For many of us, 2003 begins with a quiet internal debate about travel.
We have that old urge to get out of town. It has been building for months. We need to hit the road to someplace new, or at least someplace that seems happy and relaxed.
On the other hand, we're feeling a bit anxious. We are not afraid, more like a little uneasy.
On top of that, who knows what's coming this year? It could be war in Iraq. Or North Korea.
So this year, my top 10 picks for travel include destinations and travel options with high interest and variety, that are generally safe and that won't do permanent damage to your bank account.
The only exotic suggestion is No. 10: Bali. This faraway place may seem dangerous and expensive. But stick with me. You'll understand my reasoning.
1. THE GREAT AMERICAN ROAD TRIP
That's right. We're talking about mom, apple pie and Chevrolet. Or maybe an RV, one of those condos on wheels.
America basically is pretty darned wonderful and diverse. None of us has seen all the places we'd like to see.
This is a great year to whittle down that list.
Maybe you want to follow Route 66 as the song goes "from Chicago to L.A."
Follow the switchbacks on the Big Sur cliffs along California's Highway 1. Or perhaps retrace the Lewis and Clark expedition up the Mississippi and Missouri and across the mountains to Oregon.
You almost cannot lose with the national parks.
A great trip would be to head south from national park to national park starting at Glacier in Montana, where grizzlies roam, down past Yellowstone's geysers, Grand Tetons' knife's-point peaks and then to Rocky Mountain Colorado.
All along the way you'll find spiked peaks, great hikes and horseback riding. Blue, blue waters thick with big-shouldered trout.
Speaking of national parks, it's a great year to mosey through southern Utah's parks with their otherworldly rock formations and pictographs by the ancient Anasazi Indians.
If black bears and mountain peaks are not your thing, how about touring up the New England coast. Start in Boston, hit Cape Cod and poke on up to Maine. Dine on big-clawed lobsters. Swim in Atlantic waters that turn your arms to blue and your face to smiles. Evenings, take in summer stock plays. Almost every town has a playhouse barn.

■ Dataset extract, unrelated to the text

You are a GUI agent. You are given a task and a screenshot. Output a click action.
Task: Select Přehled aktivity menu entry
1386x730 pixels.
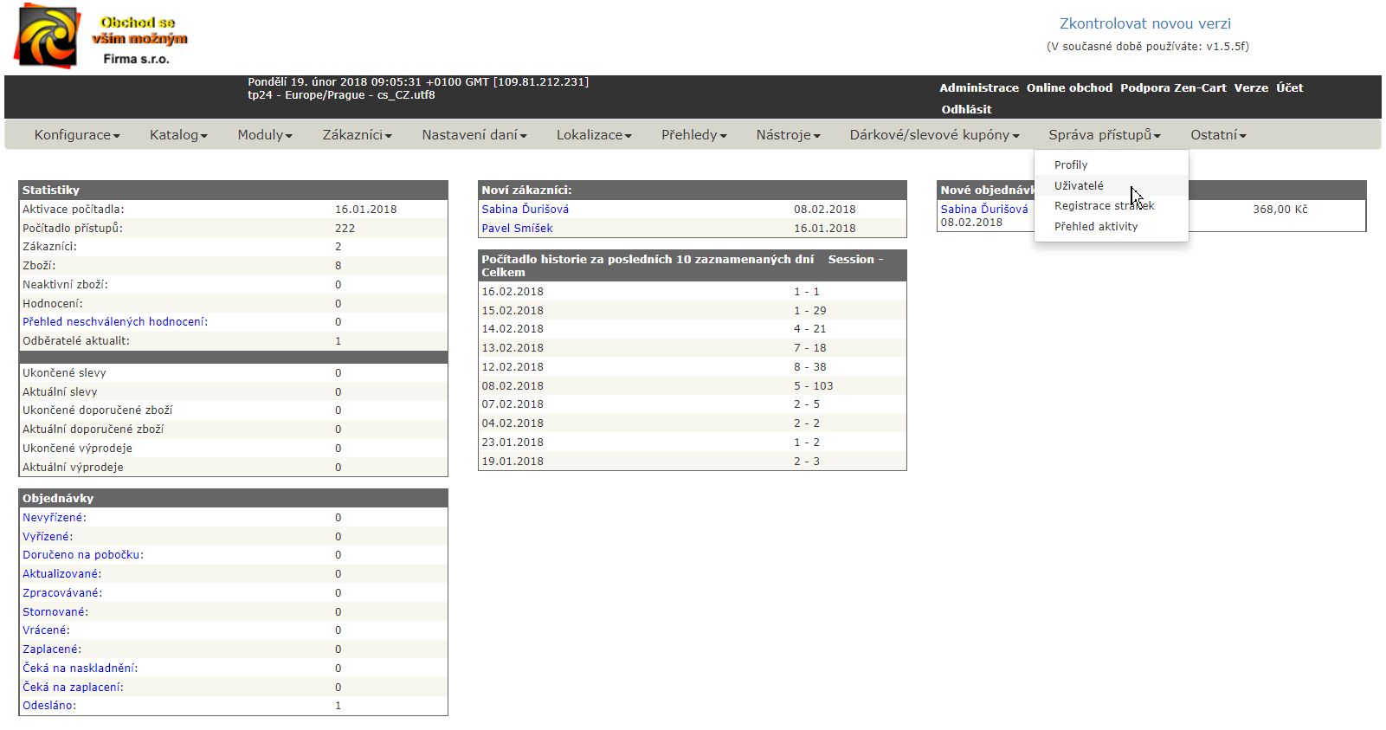click(x=1096, y=226)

Or follow the southern shore through the Carolinas into Georgia. Hit North Carolina's Outer Banks. Hike the dunes, see where the Wright Brothers had their first successful flight and touch the sky yourself with a hang gliding course.
In South Carolina, stop and see some Branson-style shows in Myrtle Beach and play some golf, then stroll through among the 18th- and 19th-century homes in Charleston, one of the South's most charming cities. In Georgia, do not miss the elegant old city of Savannah, the city that Gen. Sherman spared. And you can quickly learn the true story behind the best seller and movie "Midnight in the Garden of Good and Evil."
2. MEXICO
Here is a country that can be as foreign as you want it to be. And it's a great bargain. You can dine like a king for $8 and write home about your fabulous $50 hotel room with an antique bed and 20-foot ceilings.
If what you want is the SPF-15 sun rays and powder sand beaches, you can get it at Mexico's major resorts such as Cancun, Puerto Vallarta and Los Cabos.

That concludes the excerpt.